Securities sold pursuant to Rule 506(c) offerings will remain restricted securities. None of the changes to Rule 506 are meant to imply changes to Section 4(a)(2) or the other rules under Regulation D.
The SEC is now requesting comments, and has a series of questions that it wants public feedback on. The majority focus on the verification issue, but I don’t foresee many changes. The SEC’s proposed approach offers flexibility. More flexibility also means more uncertainty, but most of that uncertainty will only happen along the margins. A company performing a decent level of due diligence should be safe. And, as before, if an investor provides falsified documents and lies convincingly, the issuer will still have reasonable belief and will have taken reasonable steps.
The SEC also proposed rules to allow general solicitation for Rule 144A re-sales of restricted securities. This is less interesting, because Rule 144A restricts sales to Qualified Institutional Buyers (QIBS), which are generally investors with over $100 million in assets. Rule 144A is usually used in initial offerings exempt from registration pursuant to Section 4(a)(2) or Regulation S (a safe harbor for the sale of securities made outside the US).

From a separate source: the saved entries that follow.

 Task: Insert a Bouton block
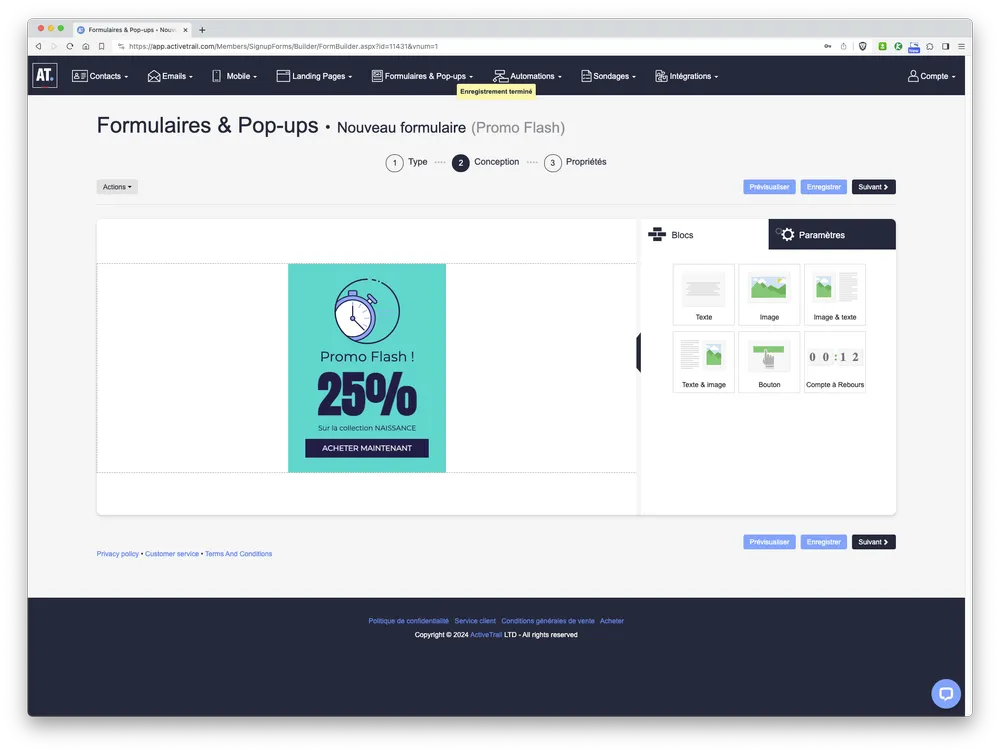tap(769, 361)
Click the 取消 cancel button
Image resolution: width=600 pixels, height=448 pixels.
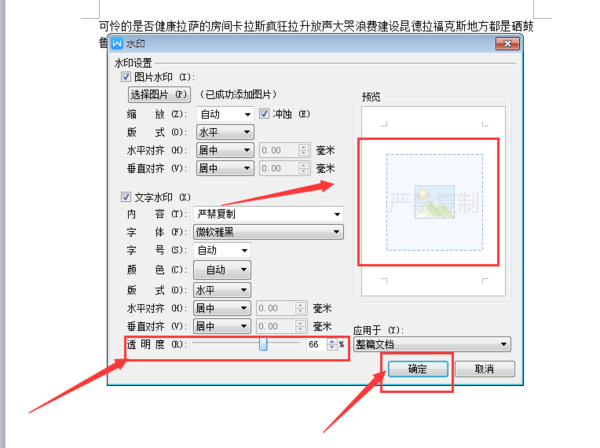[484, 369]
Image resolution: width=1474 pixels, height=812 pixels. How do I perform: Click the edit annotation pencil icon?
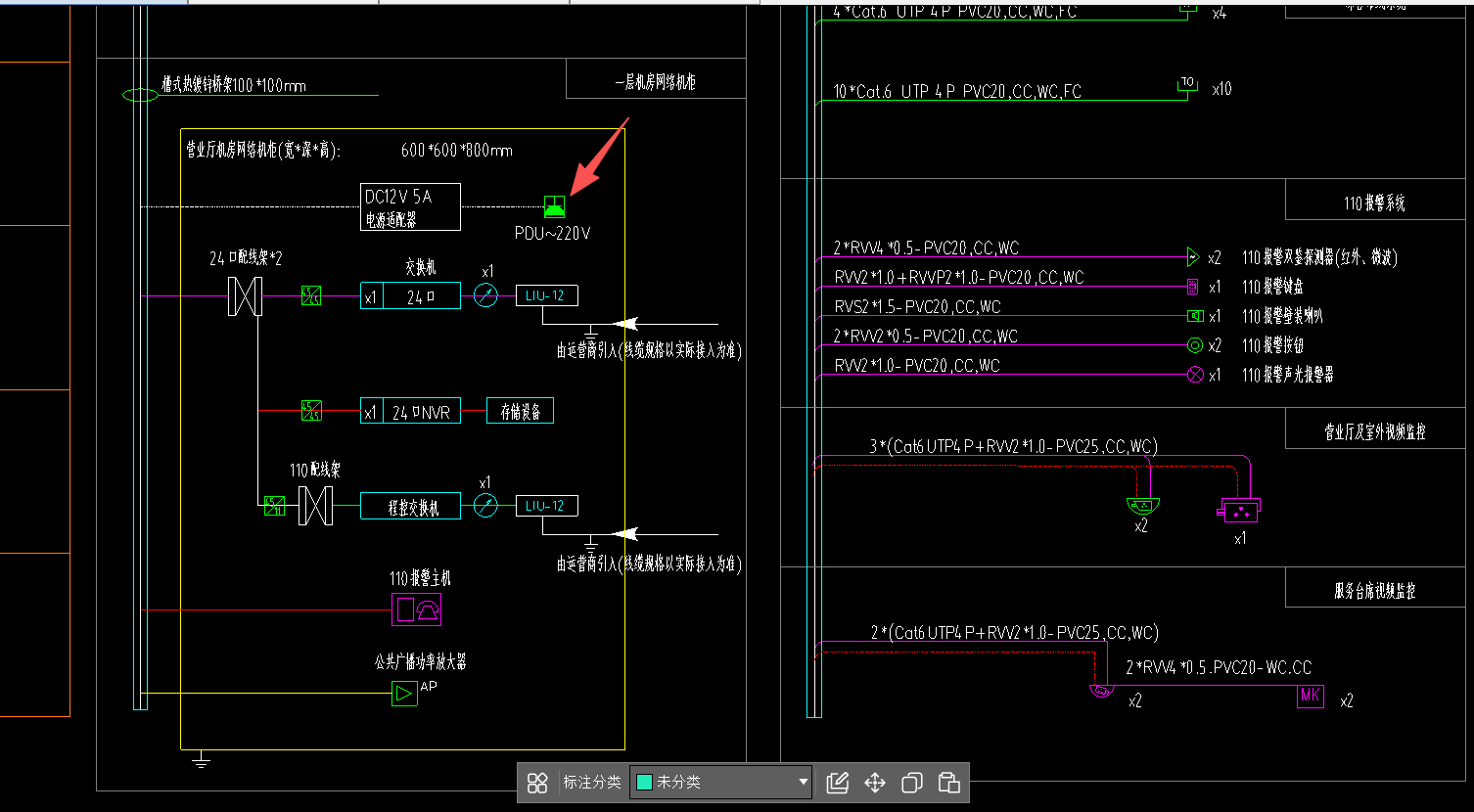837,783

I’m not sure what this change to Rule 144A is supposed to accomplish, because there isn’t exactly a large target market of QIBS. If you are planning on making a Rule 144A offering, and your investment banker says something like “well, I don’t know any QIBS, so why don’t we take out a subway ad?” you should fire him. As the SEC said, “Although Rule 144A doe not include an express prohibition against general solicitation, offers of securities under Rule 144A currently must be limited to QIBS, which has the same practical effect.” That’s diplomatic bureaucrat speak for “we have no clue why Congress made us do this.”
These are just proposed rules, meaning the public has 30 days to comment.